У Коменского и Дистервега было очень много последователей, пытавшихся изложить дидактику в виде памяток, состоящих из ряда правил, сгруппированных вокруг очень узких тем: как готовиться к урокам; как ставить вопросы ученикам; как проводить упражнения; как закреплять материал; как задавать задания на дом и т. п.
Песталоцци сформулировал закон умственного развития ребенка – от смутного созерцания к ясным представлениям и от них – к ясным понятиям. В процессе познания проявляется также великий, как он говорит, закон: «Каждый предмет действует на наши чувства в зависимости от степени его физической близости или отдаленности»; познание истины, по автору, вытекает у человека из самопознания.
Отдавая должное педагогическому гению Песталоцци, заметим, что не все из сформулированных им законов имеют необходимые признаки закономерной связи.
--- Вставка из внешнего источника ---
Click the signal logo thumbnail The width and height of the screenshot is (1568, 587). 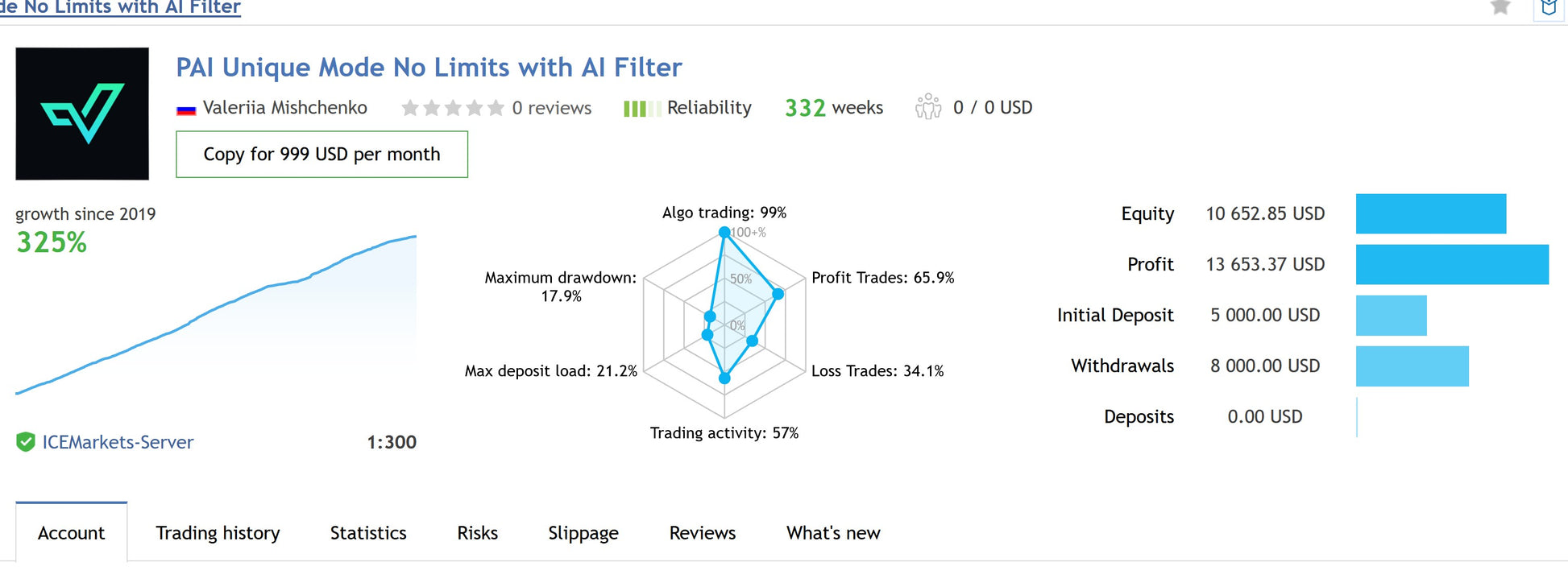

Это скорее обобщения практики, не лишенные, однако, субъективных представлений исследователя о сущности и развитии процессов обучения.
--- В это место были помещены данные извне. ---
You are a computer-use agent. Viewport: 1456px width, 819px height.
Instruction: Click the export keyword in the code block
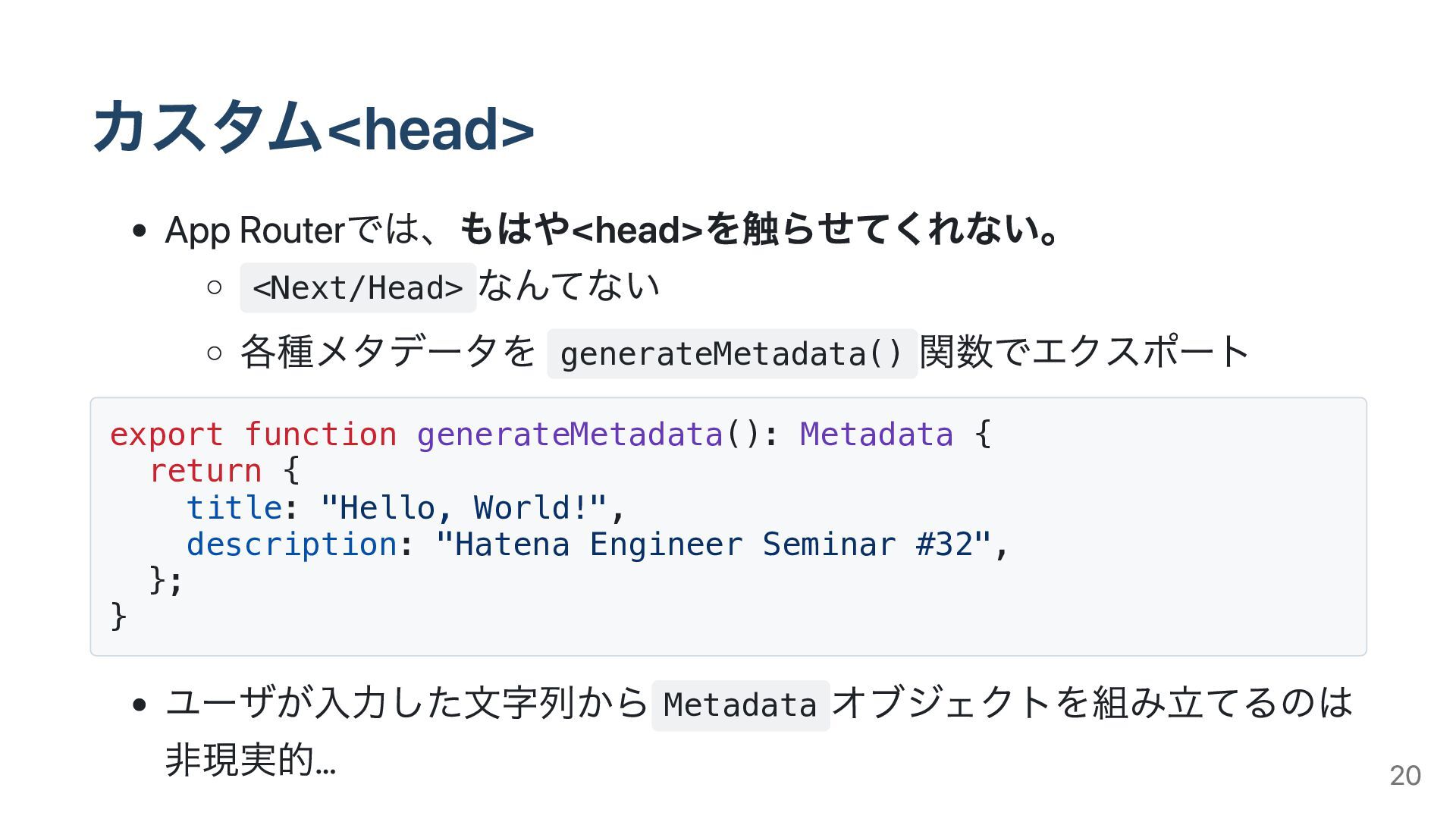point(167,435)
Пожалуй, одним из самых ярких в истории педагогики примеров научного заблуждения является заявление французского ученого Селлерье об открытии педагогических законов. В своей книге «Очерки научной педагогики. Факты и законы педагогики», отмеченной, кстати сказать, золотой медалью французской Академии моральных и политических наук, он формулирует два основных закона:
1. Всякое действие обусловлено природой ученика.
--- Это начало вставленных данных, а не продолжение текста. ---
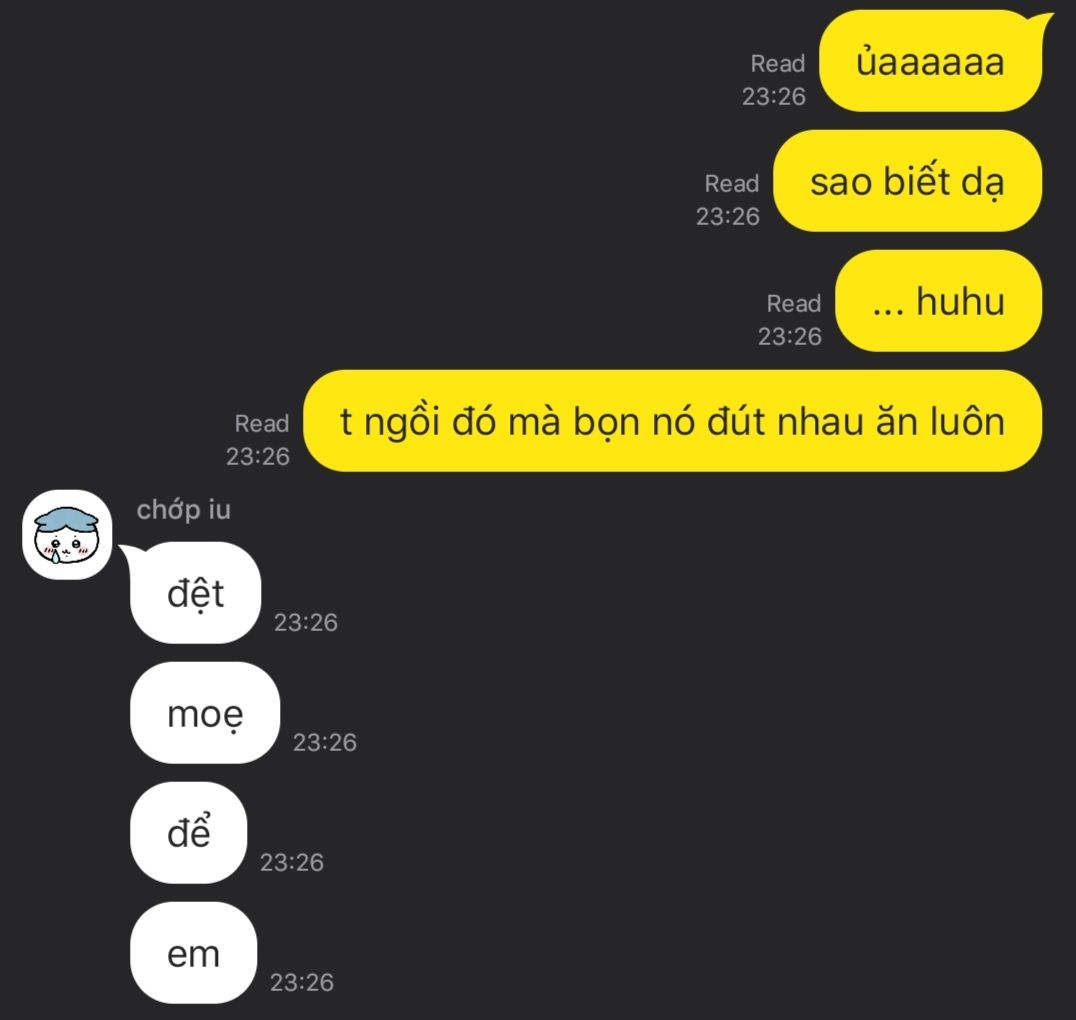Select the moẹ message bubble

click(204, 712)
2. Всякое обучение должно считаться не только с приспособлением к среде в общем смысле, но, по мере возможности, и с приспособлением к специальной среде.
Здесь Селлерье повторяет распространенную ошибку: он не различает понятий закона и принципа, закона и практического положения. Поэтому законы, им сформулированные, являются не только положениями разной степени общности, но и разнородными понятиями. В первом случае понятие закона устанавливает некоторую, хотя и не очень определенную связь природы ученика и воздействия на него, во втором – никакой закономерной связи не раскрывается. Содержание этих законов совершенно не отражает тех факторов, от которых зависит воспитание [25] .
Особое место в истории мировой и отечественной педагогики занимает педагогическое наследие К.Д. Ушинского. Анализируя его, не перестаем удивляться тем гениальным мыслям и обобщениям, которые составляют содержание главных сочинений автора. К.Д. Ушинский почти не употребляет слов «закономерность», «закон», скромно называя свои многочисленные обобщения и выводы правилами и наставлениями. Одно из них: «Чем больше фактических знаний приобрел рассудок и чем лучше их переработал, тем он развитее и сильнее». Что это, как не один из самых общих законов обучения? Нельзя автору приписывать того, чего он не сказал сам, не рискуя при этом впасть в нелепость, но можно смело утверждать, что общие закономерности дидактики нашли свое отражение в трудах К.Д. Ушинского.